Önünde daha bir buçuk yıl varken “erken seçim” diye tutturan Devlet Bahçeli’ye ne parti tabanınca 3 Kasım 2002 hezimetinin hesabı sorulmuş ne de o böyle bir hesabı vermenin ahlaki ve vicdani sorumluluğunu duymuştur. Sorulmayan ve verilmeyen hesap, büyük umutlar ve ideallerle kurulan MHP’yi maalesef Türk siyaset sahnesinden tasfiye olma/tasfiye edilme noktasına getirmiştir.

Ne hazindir ki daha iki yıl öncesine kadar HDP mensupları hariç Türk seçmeninin en az yüzde altmışının ya birinci ya da ikinci partisi konumundaki MHP, bugün en az kırk yıllık ülkücülerin bile artık eski partisi değildir. Kırılan umutlar, kaybolan hayaller ve yaşanan düş kırıklıkları bu partinin geleceğini olumsuz etkiliyor. MHP inancın, idealin ve bir iddianın, bir umudun partisiydi. MHP yönetimi bugün ne bir ideali, bir programı dillendiriyor ne de geleceğe yönelik bir umut ışığı yakıyor.

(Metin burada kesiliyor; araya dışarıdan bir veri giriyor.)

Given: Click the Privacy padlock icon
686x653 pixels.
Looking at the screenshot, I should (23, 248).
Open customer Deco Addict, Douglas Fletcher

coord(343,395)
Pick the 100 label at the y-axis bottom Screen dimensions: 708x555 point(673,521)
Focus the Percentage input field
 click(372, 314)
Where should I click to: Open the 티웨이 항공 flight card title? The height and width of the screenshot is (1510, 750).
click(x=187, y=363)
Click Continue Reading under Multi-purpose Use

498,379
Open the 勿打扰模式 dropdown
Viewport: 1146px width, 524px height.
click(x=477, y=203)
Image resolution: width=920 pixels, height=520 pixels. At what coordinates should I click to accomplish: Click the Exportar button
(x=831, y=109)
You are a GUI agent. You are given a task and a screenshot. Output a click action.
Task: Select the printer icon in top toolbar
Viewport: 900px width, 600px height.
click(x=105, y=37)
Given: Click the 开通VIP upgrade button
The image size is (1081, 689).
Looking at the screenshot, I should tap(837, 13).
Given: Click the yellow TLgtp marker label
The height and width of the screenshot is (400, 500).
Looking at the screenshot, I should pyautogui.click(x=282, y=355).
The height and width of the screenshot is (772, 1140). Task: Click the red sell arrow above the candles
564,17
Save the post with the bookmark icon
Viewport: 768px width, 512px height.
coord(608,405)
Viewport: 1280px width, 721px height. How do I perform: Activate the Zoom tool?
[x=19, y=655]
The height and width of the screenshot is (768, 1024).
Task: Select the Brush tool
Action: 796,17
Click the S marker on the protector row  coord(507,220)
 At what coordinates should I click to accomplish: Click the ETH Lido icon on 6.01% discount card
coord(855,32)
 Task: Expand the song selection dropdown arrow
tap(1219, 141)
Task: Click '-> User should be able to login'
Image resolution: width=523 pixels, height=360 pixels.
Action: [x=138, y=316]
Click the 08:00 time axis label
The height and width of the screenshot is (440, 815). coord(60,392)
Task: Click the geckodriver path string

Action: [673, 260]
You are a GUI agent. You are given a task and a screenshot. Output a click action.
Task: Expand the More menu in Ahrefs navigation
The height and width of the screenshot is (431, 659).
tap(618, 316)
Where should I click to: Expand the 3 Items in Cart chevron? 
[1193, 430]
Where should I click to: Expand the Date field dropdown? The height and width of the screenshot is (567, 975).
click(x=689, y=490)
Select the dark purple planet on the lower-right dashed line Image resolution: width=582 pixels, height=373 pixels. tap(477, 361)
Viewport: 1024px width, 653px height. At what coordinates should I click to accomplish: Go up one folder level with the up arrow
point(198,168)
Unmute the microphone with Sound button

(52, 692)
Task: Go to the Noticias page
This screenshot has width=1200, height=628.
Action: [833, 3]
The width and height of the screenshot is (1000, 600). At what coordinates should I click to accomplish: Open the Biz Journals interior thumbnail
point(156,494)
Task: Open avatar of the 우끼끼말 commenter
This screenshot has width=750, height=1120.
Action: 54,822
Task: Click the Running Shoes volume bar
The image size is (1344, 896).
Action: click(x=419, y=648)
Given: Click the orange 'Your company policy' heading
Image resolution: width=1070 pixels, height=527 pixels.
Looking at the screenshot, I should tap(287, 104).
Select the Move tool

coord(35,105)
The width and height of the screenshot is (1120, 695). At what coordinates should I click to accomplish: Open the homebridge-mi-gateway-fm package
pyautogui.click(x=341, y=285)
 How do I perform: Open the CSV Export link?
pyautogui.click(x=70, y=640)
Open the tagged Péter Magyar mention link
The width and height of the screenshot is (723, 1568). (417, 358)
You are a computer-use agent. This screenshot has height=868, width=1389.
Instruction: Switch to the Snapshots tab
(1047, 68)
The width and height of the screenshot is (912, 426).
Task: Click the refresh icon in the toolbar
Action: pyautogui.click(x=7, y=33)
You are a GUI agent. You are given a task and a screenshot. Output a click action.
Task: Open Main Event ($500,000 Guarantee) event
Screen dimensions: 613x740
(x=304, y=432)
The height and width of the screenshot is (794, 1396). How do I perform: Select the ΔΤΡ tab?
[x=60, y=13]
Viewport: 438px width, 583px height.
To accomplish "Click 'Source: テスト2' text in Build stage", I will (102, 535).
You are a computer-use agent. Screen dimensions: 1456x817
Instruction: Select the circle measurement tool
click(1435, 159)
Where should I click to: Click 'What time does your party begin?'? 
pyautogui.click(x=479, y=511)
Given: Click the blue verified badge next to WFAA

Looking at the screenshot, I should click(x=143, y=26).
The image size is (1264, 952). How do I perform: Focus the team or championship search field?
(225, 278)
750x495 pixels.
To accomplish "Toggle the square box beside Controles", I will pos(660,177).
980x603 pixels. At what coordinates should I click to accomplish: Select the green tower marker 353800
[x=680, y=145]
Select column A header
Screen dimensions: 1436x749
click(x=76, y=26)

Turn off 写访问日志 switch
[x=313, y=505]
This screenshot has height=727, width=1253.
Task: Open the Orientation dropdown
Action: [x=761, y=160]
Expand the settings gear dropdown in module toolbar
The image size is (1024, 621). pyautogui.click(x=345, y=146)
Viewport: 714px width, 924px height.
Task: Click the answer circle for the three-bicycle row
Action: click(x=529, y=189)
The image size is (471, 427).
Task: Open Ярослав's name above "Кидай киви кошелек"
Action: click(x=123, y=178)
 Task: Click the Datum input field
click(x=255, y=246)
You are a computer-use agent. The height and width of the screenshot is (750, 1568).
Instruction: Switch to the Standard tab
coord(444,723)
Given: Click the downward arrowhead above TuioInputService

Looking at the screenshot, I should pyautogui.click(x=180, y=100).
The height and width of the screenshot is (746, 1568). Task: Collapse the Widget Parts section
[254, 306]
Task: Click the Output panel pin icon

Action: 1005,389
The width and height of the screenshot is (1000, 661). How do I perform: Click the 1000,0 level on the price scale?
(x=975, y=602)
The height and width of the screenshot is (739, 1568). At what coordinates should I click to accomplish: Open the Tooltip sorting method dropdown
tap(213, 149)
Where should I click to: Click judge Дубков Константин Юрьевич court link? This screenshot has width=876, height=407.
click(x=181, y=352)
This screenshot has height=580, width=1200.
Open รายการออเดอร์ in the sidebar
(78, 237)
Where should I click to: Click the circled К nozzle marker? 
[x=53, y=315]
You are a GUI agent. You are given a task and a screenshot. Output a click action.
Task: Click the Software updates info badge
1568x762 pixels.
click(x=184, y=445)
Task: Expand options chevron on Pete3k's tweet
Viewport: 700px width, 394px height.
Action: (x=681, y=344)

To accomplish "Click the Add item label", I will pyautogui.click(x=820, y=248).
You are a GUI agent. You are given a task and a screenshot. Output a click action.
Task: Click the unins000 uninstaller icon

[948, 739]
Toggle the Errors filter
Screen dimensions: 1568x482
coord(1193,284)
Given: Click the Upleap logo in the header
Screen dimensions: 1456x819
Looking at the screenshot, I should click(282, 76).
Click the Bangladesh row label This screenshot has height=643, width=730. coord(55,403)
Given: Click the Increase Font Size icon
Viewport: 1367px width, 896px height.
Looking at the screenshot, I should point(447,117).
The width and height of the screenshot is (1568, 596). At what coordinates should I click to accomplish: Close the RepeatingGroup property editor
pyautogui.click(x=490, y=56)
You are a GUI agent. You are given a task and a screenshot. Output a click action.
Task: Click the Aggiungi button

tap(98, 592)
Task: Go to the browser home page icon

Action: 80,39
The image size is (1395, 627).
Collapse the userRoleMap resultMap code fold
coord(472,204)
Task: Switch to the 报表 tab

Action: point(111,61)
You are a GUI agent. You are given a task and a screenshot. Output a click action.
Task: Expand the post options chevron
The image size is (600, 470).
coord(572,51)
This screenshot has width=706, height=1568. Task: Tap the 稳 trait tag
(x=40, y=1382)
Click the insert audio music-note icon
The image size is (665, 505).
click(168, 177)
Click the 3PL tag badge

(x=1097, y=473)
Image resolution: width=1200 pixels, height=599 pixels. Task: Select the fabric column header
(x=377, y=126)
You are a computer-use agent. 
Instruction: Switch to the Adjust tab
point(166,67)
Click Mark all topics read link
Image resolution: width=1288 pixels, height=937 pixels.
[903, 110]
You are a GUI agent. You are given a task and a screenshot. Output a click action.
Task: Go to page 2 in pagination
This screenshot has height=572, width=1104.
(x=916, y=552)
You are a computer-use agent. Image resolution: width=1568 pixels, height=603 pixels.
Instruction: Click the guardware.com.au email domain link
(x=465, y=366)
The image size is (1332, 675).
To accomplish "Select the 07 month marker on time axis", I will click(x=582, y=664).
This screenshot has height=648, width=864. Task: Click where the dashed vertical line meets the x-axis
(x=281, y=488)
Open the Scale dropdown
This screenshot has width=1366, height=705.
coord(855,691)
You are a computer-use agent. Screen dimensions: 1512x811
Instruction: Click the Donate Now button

Devlet Bahçeli madem sonunda AK Parti çizgisine gelecek, AK Parti’nin istediği başkanlık sistemini altın tepsi içinde hem de kendi iradesiyle onlara sunacaktı niye 7 Haziran’da eli çok daha kuvvetliyken AK Parti ile koalisyon kapılarını hemen o akşam kapadı. Niye seksen milletvekili varken ortaklığa gitmedi de milletvekili sayısı kırka düştükten sonra işbirliğine kalkıştı? Hükümete ortak olmak dururken AK Parti’nin başkanlık rejimine destek olmak da neyin nesi? MHP iktidardan umudunu kesti de “siyasi ömrünün son faslında” son bir teselliyle oyalanmaya mı razı oldu.

Emekler, emekler, emekler… Heba olan emekler… Ve elde kalan sade bir hüzün! Bu mu olmalıydı bir büyük mücadelenin sonu?

Bu muhalefet iktidar olmaktan niye korkar anlamak mümkün değil...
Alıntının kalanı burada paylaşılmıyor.